Updated

As work crews cleaned up the mess Hurricane Isabel (search) left in the nation's capital, the National Mall (search) became a refuge Saturday for some of the hundreds of thousands in the region whose home still lacked electric power.

Pamela Boone of Seat Pleasant, Md., said she had cabin fever after three days inside her darkened home.

"It's awful. It's terrible," she said. Boone and her 1gion had their power cut when Isabel roared past early Friday, its center cutting a path through rural Virginia to the west and on into West Virginia, western Maryland and Pennsylvania. With utility crews working overtime and help coming from as far away as Texas, power had been restored to close to half a million customers by afternoon Saturday.

Officials urged patience amid complaints from residents still waiting for the lights to flicker on. Elisabeth Gaffney, who's pregnant and has four children at home, said without electricity, her children's food is rotting in the refrigerator.

Cindy Goad and her husband, Chris, who lost electricity at their home in Richmond, Va., about 100 miles south of Washington, decided to pack their bags, head to a hotel in D.C. and tour the city's landmarks with their sons.

"It's either eat cold food and peanut butter sandwiches, and look at each other and listen to a radio until the batteries run out, or go someplace," Chris Goad said.

The Washington Monument (search), which reopened Saturday after being shuttered because of Isabel, was teeming with tourists waiting to ride to the top of the 555-foot-tall obelisk.

National Park Service crews were up at dawn replacing the 50 U.S. flags surrounding the monument.
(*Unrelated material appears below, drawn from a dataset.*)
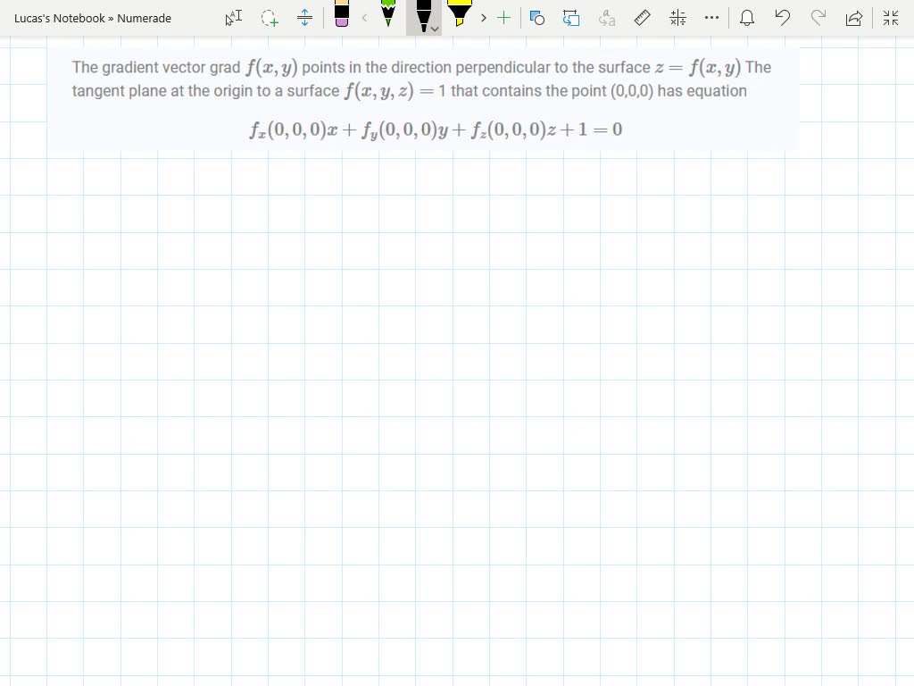914x686 pixels.
Task: Switch to the Numerade section
Action: click(x=143, y=17)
A crewman in a white cherry picker replaced the flags, left tattered and torn by the worst storm to hit the region in years.
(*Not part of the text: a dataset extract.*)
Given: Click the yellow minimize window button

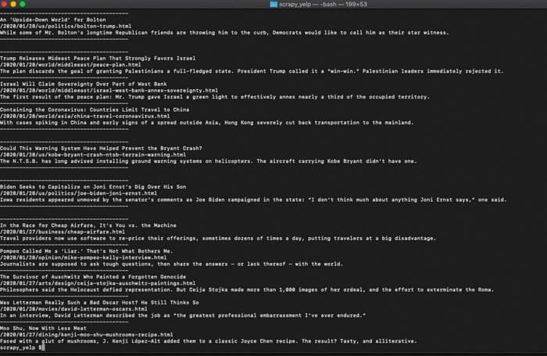Looking at the screenshot, I should [13, 4].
Not far away, about 150 volunteers with rakes, brooms and shovels bundled up broken tree limbs and cleaned other debris scattered near the Lincoln Memorial.

An environmental group coordinated the event as part of the 10th annual National Public Lands Day.

The storm was blamed for one fatality in the capital area, a 24-year-old man whose car and a police cruiser collided at a Washington intersection where the signal was not working.